TEXT FOR ANALYSIS:
★ ★ ★ ★ ★

Rio de Janeiro's Shanty Towns.
A MAP OF BRAZIL SHOWING THE AREAS IN THE STORY!
Rio de Janeiro
Shanty Towns
Home life for people in the Favelas is very difficult. Most families have no water, electric light or toilets. They live and do their cooking in just one room, although most people who live in Favelas do have a television. To help people in Favelas a low-cost housing project of simple apartment blocks has been started to help families who live in Favelas. The blocks are built with stairs and no lofts to avoid expensive maintenance costs.
Skyscrapers
During the 20th century, Rio's old houses were torn down as large highways were built across the city. Once quiet streets became broad avenues choked with traffic. Towering office buildings soared, only to be torn down to make room for buildings that soared even higher!
This is a picture of Skyscrapers in Rio De Janeiro on the coast!

★ ★ ★ ★ ★

Saved entries
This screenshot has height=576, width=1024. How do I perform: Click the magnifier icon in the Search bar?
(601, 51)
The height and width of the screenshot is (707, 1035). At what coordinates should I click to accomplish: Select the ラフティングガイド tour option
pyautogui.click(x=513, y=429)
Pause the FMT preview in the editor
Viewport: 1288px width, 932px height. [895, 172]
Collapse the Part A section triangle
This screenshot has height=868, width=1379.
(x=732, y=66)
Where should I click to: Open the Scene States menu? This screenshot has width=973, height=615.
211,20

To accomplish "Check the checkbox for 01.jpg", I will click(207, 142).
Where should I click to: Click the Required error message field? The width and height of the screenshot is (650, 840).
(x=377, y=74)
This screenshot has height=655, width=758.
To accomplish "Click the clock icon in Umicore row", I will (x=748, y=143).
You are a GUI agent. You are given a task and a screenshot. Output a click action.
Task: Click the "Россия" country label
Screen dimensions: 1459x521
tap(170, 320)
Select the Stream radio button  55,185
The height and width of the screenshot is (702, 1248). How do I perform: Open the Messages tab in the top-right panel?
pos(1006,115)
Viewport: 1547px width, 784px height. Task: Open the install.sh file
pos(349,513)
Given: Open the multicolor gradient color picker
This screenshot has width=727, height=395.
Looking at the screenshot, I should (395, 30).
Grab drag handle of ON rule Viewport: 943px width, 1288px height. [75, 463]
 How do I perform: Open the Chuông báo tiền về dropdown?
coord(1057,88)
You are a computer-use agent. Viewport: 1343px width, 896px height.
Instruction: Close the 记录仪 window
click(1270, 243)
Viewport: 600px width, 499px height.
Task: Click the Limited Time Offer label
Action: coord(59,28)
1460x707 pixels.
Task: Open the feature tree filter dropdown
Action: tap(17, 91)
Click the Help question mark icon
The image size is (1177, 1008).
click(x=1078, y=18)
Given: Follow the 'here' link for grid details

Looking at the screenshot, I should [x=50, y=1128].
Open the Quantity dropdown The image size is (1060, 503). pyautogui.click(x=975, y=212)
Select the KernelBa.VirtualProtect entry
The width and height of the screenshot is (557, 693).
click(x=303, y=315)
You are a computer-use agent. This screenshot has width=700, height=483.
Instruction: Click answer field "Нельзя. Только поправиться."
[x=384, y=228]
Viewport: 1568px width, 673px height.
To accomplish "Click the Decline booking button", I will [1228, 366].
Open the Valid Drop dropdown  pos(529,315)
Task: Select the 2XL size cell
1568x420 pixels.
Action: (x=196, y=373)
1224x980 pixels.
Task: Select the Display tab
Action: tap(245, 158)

★ ★ ★ ★ ★

WORK REQUEST:
Please decide whether each statement agrees with the text on Rio de Janeiro's shanty towns: (a) Most families in the Favelas have no water, electric light or toilets. (b) The low-cost apartment blocks are built with lofts. (c) Rio's old houses were torn down during the 19th century. Give yes or no for each, with the deciding words of the text quoted exactly.

OUTPUT FOR THIS TASK:
(a) Yes: "Most families have no water, electric light or toilets."
(b) No: "The blocks are built with stairs and no lofts to avoid expensive maintenance costs."
(c) No: "During the 20th century, Rio's old houses were torn down as large highways were built across the city."